Dry powder therapeutic mAb formulations with enhanced temperature stability

Gebbie, Willa and Davidson, Katrina and Partridge, Johann and Vos, Jan and Moore, Barry (2009) Dry powder therapeutic mAb formulations with enhanced temperature stability. In: 2009 AAPS National Biotechnology Conference, 2009-06-21 - 2009-06-24.

[img]
Preview
PDF
reference_6_AAPS_NBC2009.pdf
Final Published Version

Download (13kB)| Preview
    [img]
    Preview
    PDF
    reference_6_AAPS_NBC2009_poster.pdf
    Preprint

    Download (1MB)| Preview

      Abstract

      Purpose. There is an increasing demand for differentiated strategies for formulating and delivering mAb in particulate form.

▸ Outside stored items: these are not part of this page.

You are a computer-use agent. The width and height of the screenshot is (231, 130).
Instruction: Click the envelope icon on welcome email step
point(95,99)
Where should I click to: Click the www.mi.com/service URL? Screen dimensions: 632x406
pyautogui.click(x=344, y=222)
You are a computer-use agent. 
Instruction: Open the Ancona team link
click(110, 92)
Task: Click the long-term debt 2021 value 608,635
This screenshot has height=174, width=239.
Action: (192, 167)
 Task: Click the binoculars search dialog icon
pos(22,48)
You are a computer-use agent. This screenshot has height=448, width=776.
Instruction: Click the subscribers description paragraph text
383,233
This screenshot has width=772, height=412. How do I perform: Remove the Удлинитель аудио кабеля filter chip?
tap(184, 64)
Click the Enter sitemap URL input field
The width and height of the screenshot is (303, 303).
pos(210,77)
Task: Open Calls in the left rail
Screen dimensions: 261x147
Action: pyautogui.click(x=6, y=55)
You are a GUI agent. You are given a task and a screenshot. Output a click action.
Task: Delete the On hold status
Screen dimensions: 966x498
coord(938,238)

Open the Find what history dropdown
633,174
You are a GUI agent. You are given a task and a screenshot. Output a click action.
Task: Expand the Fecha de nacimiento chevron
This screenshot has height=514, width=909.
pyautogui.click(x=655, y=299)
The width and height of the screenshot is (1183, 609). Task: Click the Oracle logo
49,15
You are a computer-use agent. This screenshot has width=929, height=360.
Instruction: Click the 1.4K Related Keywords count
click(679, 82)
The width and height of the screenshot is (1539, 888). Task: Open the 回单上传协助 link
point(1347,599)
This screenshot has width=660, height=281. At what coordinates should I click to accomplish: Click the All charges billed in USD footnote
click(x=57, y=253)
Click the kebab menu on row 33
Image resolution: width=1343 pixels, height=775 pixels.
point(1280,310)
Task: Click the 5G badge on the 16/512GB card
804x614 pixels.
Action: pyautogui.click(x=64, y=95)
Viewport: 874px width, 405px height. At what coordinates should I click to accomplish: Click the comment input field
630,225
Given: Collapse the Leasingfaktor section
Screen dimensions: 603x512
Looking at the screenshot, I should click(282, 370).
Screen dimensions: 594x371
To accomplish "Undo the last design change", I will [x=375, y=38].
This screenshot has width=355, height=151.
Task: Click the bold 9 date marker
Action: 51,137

The aim of this study was to investigate methods for optimising protein-coated microcrystal (PCMC) formulations of a human monoclonal antibody. PCMC technology provides a novel method of stabilising these important biopharmaceuticals in the form of dry powders. Methods. Human monoclonal antibody coated microcrystals were prepared by coprecipitation of an aqueous mixture of PBS buffered human monoclonal antibody and concentrated glycine into propan-2-ol. The standard formulation contained mAb buffer salts and glycine and the effect of including potential precipitation stabilizing additives (PSA) was investigated e.g. Glu, Arg. Following coprecipitation, the PCMC particles were filtered and air-dried to form free-flowing dry powders. Protein integrity was assessed by comparing optical clarity of the reconstituted formulations, protein concentration by UV spectroscopy and monomer content by size-exclusion chromatography, using a Tosoh TSKgel G3000 SWXL 7.8 mm ID x 30 cm column. Results. The measured protein loadings were found to be within 5% of the target protein loading for all formulations. However, the optical clarity of reconstituted PCMC prepared with optimal PSA was significantly better. Protein particulates could be observed in reconstituted standard samples, whilst PCMC utilising PSA, such as Glu, Arg, were optically clear and free of particulates. Consistent with this, measurement of the degree of monomer conservation following coprecipitation showed that material produced without PSA generally had monomer retention of less than 90% whilst optimised samples incorporating PSA resulted in >98% of monomer conservation. Conclusion. Human monoclonal antibodies can be readily formulated using PCMC technology by incorporating precipitation stabilizing additives (PSA). PCMC coprecipitation leads to finely-divided dry powders, which can be rapidly reconstituted back into aqueous, to release the monoclonal antibody in monomeric form.